A explicação surge no contexto de uma apuração da Polícia Federal sobre transferências bancárias destinadas ao ministro. Toffoli esclareceu que a Maridt é uma Sociedade Anônima (S.A.) de capital fechado, motivo pelo qual seu nome não consta em registros públicos de administração, ocupados por seus dois irmãos.
Rastreabilidade e conformidade fiscal
O ministro assegurou a transparência das operações, destacando que os depósitos possuem origem e destino rastreáveis. De acordo com Toffoli, todas as transferências realizadas ao longo dos anos foram lícitas e devidamente informadas à Receita Federal.
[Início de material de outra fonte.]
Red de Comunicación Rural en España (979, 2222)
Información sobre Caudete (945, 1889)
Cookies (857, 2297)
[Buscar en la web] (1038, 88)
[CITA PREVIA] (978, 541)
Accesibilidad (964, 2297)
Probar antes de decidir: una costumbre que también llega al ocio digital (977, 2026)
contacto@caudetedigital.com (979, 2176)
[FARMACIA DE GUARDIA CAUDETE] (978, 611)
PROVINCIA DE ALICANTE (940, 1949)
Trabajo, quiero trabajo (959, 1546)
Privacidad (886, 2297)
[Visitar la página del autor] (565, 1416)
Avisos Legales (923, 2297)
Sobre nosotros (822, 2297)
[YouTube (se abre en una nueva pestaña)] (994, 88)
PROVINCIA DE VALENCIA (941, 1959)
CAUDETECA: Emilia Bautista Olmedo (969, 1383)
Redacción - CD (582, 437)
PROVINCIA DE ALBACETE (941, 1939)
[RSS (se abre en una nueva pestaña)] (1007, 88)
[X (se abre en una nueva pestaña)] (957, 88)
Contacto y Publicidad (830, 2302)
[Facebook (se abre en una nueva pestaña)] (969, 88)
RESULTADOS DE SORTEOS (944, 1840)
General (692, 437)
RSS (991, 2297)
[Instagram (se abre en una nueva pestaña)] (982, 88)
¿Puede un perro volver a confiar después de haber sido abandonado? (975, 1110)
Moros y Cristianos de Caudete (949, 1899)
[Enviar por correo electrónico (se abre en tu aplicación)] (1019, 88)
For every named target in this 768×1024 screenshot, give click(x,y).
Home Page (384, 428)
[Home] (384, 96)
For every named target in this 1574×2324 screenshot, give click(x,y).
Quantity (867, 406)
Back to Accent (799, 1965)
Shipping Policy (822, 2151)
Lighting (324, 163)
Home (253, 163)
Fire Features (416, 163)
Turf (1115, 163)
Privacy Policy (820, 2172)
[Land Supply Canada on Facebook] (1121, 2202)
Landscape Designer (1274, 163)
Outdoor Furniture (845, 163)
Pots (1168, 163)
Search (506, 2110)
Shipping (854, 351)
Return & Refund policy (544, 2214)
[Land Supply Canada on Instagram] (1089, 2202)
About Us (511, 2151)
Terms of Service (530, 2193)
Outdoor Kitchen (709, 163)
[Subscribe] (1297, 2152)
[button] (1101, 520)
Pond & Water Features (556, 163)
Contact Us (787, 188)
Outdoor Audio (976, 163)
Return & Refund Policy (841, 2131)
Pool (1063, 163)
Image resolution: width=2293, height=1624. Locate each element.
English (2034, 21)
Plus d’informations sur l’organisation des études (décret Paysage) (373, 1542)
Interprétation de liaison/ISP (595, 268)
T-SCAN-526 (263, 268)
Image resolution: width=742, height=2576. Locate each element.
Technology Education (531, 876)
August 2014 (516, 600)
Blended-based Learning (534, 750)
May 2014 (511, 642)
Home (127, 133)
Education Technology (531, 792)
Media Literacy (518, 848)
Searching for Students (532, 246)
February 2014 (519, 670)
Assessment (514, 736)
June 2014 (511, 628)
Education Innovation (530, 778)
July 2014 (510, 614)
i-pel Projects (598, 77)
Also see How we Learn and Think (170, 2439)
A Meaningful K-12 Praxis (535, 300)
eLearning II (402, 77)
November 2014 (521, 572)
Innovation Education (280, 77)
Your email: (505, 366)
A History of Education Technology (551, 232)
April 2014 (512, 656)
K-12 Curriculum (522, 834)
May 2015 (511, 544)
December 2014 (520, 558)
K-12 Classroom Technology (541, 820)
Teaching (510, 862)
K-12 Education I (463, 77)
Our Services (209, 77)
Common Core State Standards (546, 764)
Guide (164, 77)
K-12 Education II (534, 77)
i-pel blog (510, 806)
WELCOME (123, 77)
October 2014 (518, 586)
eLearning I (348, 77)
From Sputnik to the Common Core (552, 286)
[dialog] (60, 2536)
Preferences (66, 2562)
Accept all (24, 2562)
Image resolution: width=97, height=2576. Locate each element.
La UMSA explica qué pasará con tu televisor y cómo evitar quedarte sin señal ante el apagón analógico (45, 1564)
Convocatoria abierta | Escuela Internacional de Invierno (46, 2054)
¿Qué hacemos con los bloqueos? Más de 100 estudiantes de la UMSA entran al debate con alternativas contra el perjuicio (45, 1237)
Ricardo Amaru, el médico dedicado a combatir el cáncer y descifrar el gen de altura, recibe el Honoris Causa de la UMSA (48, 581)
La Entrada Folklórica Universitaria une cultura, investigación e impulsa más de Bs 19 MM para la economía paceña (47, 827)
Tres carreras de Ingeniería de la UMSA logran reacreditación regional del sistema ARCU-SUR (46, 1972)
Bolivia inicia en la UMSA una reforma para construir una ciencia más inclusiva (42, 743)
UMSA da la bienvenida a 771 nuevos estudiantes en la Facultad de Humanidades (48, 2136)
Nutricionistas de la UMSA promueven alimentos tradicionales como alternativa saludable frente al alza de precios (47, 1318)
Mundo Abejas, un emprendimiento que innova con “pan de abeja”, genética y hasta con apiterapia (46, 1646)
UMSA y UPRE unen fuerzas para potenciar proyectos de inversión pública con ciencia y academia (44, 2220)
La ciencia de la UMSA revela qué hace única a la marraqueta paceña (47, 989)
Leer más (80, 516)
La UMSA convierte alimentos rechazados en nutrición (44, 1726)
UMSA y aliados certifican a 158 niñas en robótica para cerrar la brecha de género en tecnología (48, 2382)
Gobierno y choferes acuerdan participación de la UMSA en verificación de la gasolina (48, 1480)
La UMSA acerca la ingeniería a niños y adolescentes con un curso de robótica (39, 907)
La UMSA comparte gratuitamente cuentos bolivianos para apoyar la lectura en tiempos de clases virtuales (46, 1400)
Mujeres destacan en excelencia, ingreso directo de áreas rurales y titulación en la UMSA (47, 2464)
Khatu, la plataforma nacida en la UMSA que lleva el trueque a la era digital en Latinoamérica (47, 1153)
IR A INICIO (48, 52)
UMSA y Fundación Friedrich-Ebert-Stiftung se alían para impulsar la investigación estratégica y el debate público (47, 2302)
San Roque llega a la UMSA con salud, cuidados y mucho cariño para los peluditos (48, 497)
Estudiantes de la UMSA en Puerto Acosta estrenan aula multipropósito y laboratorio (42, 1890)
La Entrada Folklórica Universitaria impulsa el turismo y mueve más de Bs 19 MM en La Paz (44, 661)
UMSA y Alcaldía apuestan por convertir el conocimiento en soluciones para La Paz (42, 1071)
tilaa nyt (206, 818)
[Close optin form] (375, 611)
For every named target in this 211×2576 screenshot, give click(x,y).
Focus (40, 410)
A transação em questão envolveu a venda de 33% das ações do resort Tayayá ao fundo Arleen, ligado ao Banco Master. O magistrado pontuou que a operação foi estritamente comercial e que a viabilidade econômica do negócio foi confirmada pela posterior revenda das ações para terceiros com lucro.
Atuação judicial e pedidos de suspeição
Toffoli também rebateu teses de proximidade indevida com o empresário Daniel Vorcaro. O ministro ressaltou que, na época da venda, o banqueiro não era investigado e que, posteriormente, deferiu todos os pedidos da PF contra o empresário, incluindo medidas de busca e apreensão.
Em nota emitida nesta quarta-feira (11), o gabinete do ministro classificou como "ilações" os pedidos de suspeição em processos envolvendo fraudes financeiras. O texto jurídico argumenta que a Polícia Federal não possui legitimidade para tal solicitação por não ser parte no processo, conforme o Código de Processo Civil.